Mr. Singleton paused. A dead silence endured for upwards of a minute. The little boys and girls looked first at their uncle, then at one another. At length Emily, in a most subdued tone, ventured to enquire, "Is that all?"
"Yes, that's all," replied Mr. Singleton; "so get down, and pour me out a glass of wine, that's a darling!"
"Odd," said Mr. Singleton, senior.
"Very strange!" said his wife. "Pray, Gregory, how was the affair explained?"
"It never was explained," replied Gregory; "but both Vane and Sir Alfred Thornton—at least the gentlemen to whom I have given those names—are still alive. That portion, however, of Heatherstone Hall, which contained the Picture Bedroom, has since been burnt down, and, as no claim was ever made upon any insurance office, it has been inferred that the fire was not altogether accidental."

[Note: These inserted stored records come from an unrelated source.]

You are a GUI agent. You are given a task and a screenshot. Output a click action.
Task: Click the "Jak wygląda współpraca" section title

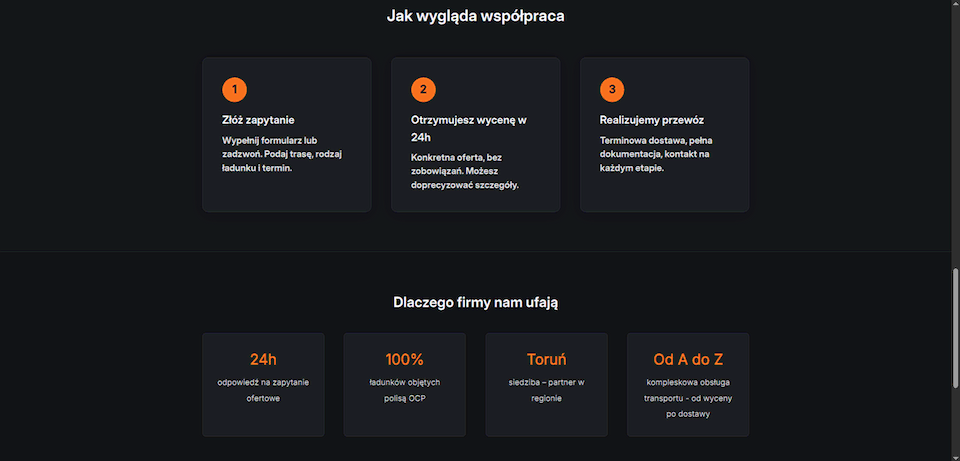475,16
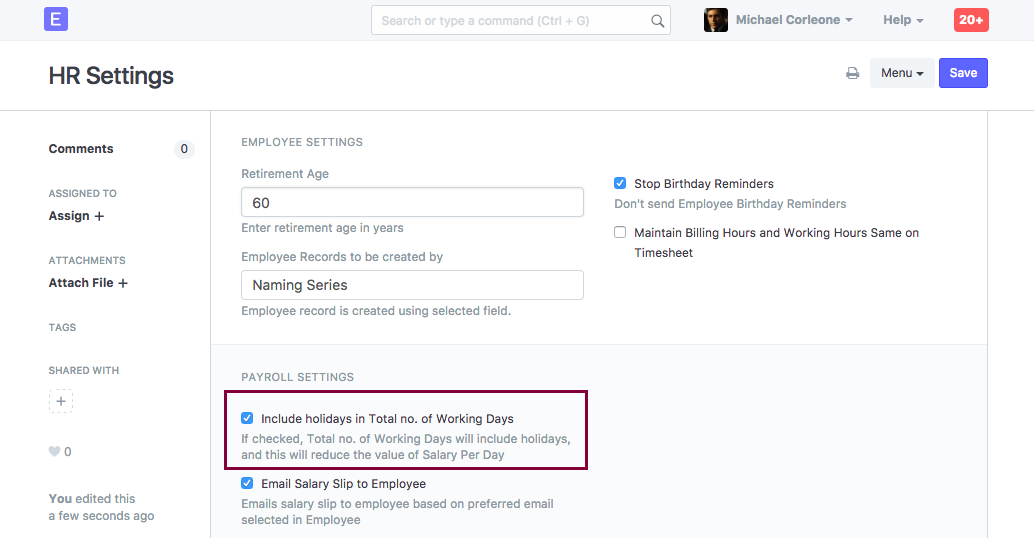Open the 20+ notifications badge
1034x538 pixels.
[x=971, y=20]
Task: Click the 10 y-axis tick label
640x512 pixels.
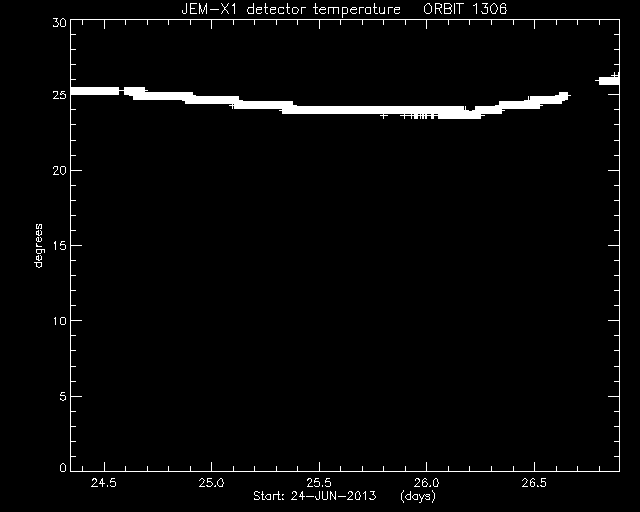Action: (x=59, y=321)
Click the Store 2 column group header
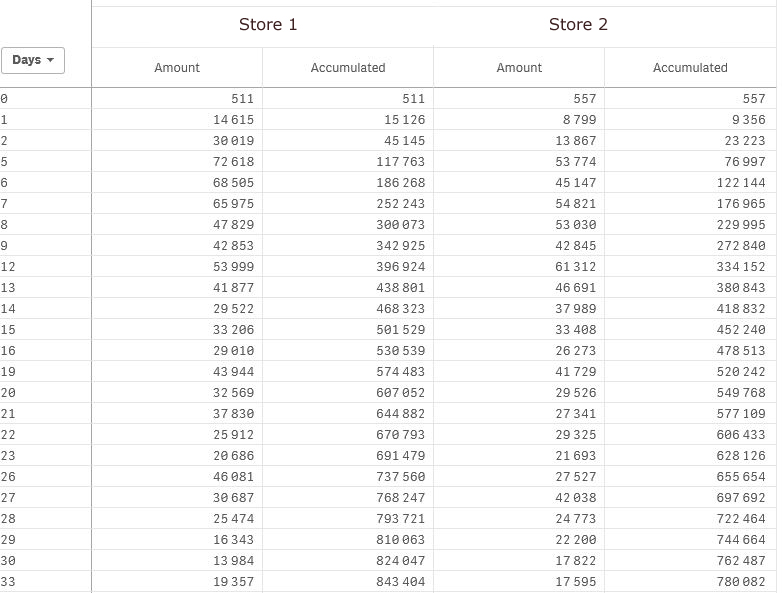Image resolution: width=782 pixels, height=593 pixels. tap(578, 24)
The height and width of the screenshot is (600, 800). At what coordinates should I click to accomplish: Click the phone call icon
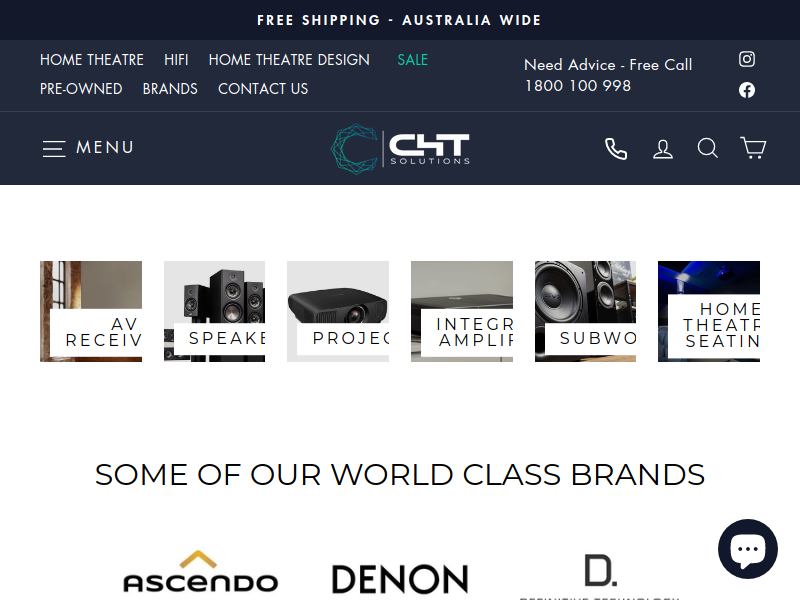point(616,148)
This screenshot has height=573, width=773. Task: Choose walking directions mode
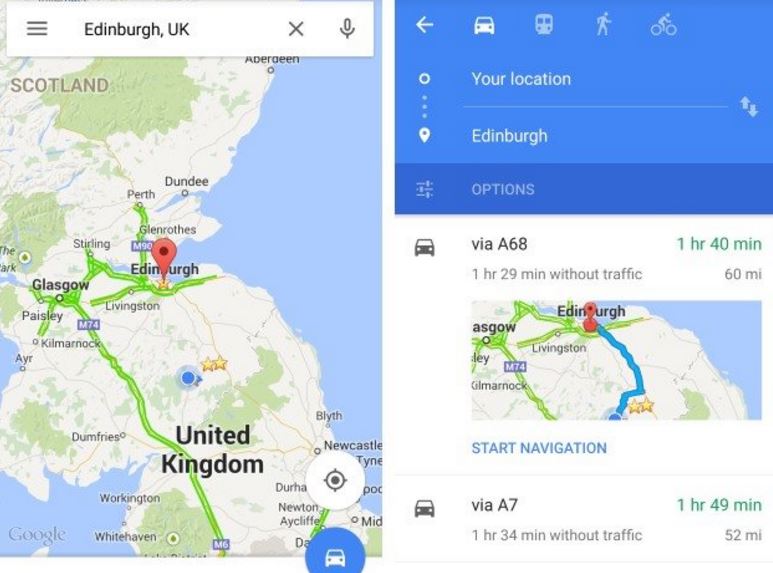coord(603,24)
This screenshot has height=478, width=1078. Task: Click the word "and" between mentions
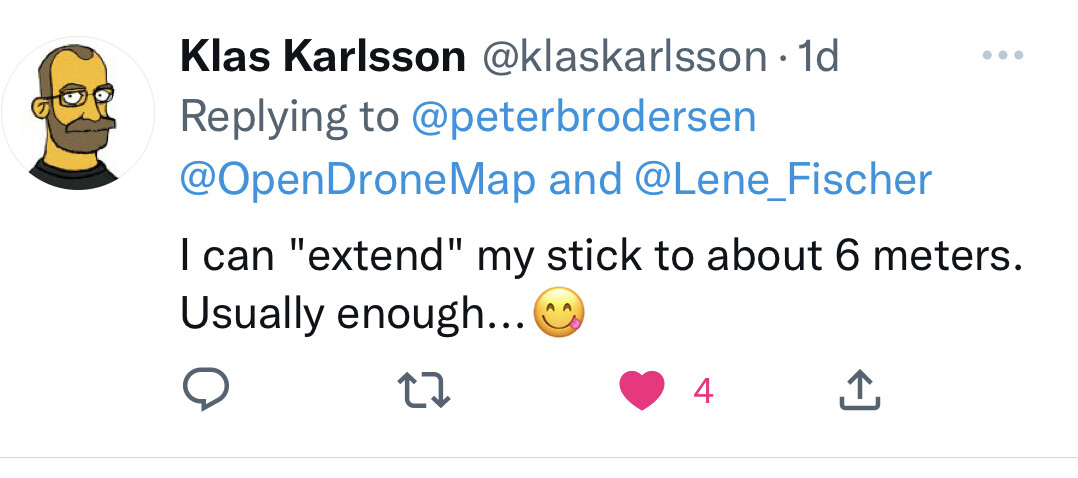tap(585, 179)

"Very unaccountable," muttered Mrs. Singleton.
"It is odd—very odd," repeated her spouse.
"Devil take me if I can understand it!" ejaculated the son of Mars. "What do you think, uncle?"
"Why, Fred," replied Uncle Gregory gravely, "I would rather not express an opinion upon the point."

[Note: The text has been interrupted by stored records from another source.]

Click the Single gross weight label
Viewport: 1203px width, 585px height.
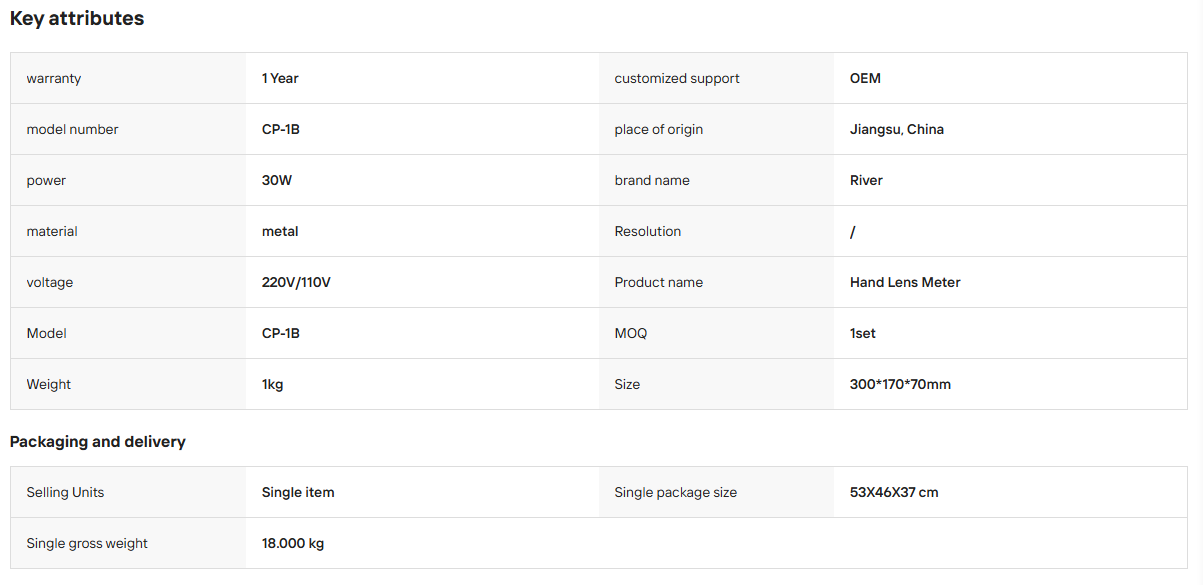tap(87, 543)
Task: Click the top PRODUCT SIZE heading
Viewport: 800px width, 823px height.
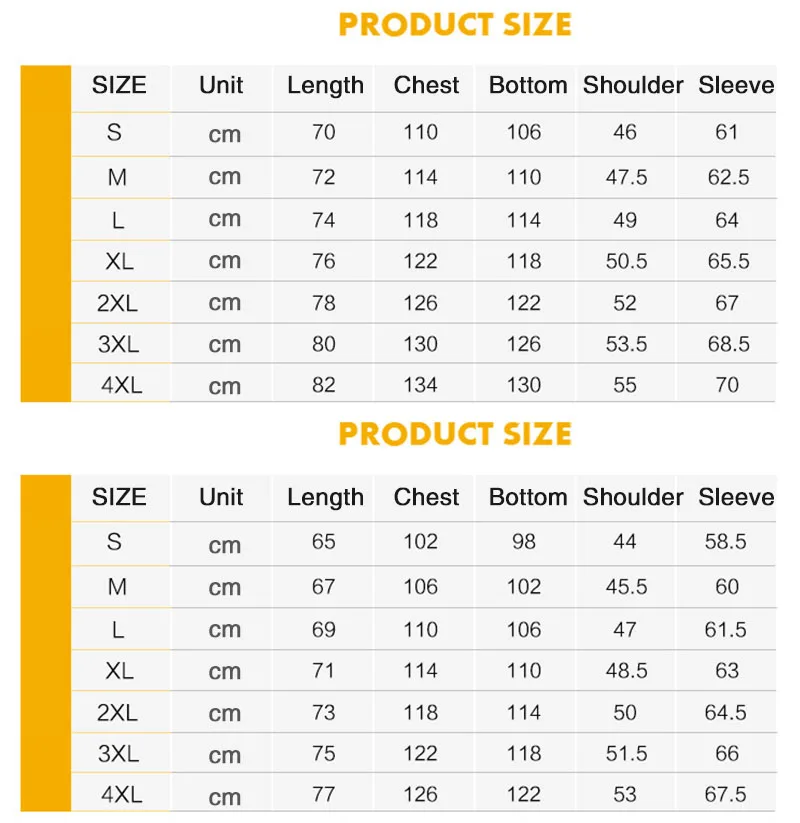Action: pyautogui.click(x=455, y=25)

"Pshaw!" returned Fred. "What do you say, Doctor? What's your opinion?"
"Ah! what is your opinion?" asked the Paterfamilias; in which he was backed by an inquiring glance from his lady.
"What does Dr. Doddle say?" echoed all the little olive- branches. Every eye was upon the Professor.
"Why," said the Doctor with deliberation, "the matter has, I confess, its difficulties, which it would be tedious to go into; but my own way of accounting for this strange occurrence is, —that it is a confounded lie from beginning to end."